• **Dataset rows**
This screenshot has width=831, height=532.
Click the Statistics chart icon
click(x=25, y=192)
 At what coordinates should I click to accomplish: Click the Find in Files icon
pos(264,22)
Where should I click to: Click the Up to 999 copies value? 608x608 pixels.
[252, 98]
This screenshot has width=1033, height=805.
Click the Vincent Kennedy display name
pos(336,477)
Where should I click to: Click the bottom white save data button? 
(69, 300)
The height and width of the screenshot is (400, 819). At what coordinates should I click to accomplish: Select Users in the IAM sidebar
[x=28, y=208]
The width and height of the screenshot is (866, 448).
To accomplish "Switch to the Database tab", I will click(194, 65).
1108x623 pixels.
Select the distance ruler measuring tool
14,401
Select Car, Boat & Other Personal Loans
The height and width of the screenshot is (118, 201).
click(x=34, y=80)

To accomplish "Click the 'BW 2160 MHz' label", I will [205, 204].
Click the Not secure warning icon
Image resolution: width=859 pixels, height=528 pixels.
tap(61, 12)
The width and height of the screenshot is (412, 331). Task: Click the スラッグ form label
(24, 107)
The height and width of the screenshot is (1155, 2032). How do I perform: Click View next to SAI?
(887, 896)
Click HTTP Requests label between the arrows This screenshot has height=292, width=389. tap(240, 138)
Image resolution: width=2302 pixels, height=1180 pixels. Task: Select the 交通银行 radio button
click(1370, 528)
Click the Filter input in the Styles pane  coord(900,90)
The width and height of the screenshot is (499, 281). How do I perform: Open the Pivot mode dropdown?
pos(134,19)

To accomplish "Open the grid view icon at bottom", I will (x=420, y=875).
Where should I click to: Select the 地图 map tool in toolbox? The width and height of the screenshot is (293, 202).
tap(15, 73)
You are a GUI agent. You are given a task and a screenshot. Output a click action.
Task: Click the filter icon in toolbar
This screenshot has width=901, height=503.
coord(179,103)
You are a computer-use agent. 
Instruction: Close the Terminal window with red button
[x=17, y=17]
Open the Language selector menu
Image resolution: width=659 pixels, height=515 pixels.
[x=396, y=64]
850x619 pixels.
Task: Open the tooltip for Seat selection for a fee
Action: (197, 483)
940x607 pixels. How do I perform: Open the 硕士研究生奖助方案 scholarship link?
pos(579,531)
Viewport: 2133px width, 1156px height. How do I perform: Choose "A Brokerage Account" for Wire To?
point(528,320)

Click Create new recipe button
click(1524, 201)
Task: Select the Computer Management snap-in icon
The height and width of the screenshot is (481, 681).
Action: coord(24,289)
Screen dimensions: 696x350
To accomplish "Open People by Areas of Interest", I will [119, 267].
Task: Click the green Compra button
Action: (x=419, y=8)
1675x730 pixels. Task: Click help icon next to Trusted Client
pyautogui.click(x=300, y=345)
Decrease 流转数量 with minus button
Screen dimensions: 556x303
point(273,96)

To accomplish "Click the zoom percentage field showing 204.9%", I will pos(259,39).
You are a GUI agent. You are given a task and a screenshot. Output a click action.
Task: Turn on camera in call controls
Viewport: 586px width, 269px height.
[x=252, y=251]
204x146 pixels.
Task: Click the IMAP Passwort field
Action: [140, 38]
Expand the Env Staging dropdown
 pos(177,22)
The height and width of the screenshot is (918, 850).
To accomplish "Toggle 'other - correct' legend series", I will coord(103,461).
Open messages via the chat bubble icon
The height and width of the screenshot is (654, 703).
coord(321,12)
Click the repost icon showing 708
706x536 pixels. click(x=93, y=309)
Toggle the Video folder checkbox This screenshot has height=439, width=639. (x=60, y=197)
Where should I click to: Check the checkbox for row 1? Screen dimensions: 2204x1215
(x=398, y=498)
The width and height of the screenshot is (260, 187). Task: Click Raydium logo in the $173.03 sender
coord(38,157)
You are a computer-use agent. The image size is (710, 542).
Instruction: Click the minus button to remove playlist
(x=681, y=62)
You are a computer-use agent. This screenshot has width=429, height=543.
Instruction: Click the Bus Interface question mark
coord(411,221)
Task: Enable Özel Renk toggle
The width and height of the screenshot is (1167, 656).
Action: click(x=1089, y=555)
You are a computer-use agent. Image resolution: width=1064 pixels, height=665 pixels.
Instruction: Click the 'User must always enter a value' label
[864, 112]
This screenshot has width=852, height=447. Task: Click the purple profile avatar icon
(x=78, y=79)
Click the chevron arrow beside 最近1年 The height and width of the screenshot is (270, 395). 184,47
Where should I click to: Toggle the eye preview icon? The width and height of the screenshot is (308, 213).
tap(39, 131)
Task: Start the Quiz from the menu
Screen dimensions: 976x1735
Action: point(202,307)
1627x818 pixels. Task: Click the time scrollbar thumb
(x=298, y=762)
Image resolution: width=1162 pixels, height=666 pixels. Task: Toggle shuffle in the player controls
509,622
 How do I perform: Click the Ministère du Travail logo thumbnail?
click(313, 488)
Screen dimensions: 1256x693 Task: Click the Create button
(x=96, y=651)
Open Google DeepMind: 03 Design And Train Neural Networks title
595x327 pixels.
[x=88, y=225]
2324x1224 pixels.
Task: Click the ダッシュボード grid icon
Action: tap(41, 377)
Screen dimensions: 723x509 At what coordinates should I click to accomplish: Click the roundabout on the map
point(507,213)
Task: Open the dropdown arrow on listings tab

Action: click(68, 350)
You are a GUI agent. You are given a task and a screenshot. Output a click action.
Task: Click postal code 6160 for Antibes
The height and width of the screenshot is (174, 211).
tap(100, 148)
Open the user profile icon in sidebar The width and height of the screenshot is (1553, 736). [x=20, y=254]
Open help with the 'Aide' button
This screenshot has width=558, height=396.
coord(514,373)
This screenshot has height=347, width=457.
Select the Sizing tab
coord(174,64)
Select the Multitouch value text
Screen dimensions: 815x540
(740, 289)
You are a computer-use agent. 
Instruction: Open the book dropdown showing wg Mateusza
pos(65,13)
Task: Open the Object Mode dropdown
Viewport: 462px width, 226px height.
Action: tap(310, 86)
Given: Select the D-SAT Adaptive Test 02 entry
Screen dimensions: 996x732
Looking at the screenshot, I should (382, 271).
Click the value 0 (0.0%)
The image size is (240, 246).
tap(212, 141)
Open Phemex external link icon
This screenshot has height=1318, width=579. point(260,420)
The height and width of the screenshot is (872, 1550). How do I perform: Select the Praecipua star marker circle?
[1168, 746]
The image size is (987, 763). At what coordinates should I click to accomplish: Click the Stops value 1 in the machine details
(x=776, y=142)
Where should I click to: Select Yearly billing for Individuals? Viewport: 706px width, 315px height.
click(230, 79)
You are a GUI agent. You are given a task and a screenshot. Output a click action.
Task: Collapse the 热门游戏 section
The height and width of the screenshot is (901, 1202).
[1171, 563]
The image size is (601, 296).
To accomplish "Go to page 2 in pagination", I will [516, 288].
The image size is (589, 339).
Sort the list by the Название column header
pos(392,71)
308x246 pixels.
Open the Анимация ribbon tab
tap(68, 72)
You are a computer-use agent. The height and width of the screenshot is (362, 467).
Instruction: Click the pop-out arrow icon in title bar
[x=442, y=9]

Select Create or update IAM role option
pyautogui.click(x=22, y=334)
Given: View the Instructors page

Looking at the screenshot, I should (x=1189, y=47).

• **To be done**
Rewrite the items from the line with "The height and width of the screenshot is (918, 850)." to the line with "(x=398, y=498)", putting "check box" wherever "checkbox" appears and changing nothing else.

• **Finished answer**
The height and width of the screenshot is (918, 850).
To accomplish "Toggle 'other - correct' legend series", I will coord(103,461).
Open messages via the chat bubble icon
The height and width of the screenshot is (654, 703).
coord(321,12)
Click the repost icon showing 708
706x536 pixels. click(x=93, y=309)
Toggle the Video folder check box This screenshot has height=439, width=639. (x=60, y=197)
Where should I click to: Check the check box for row 1? Screen dimensions: 2204x1215
(x=398, y=498)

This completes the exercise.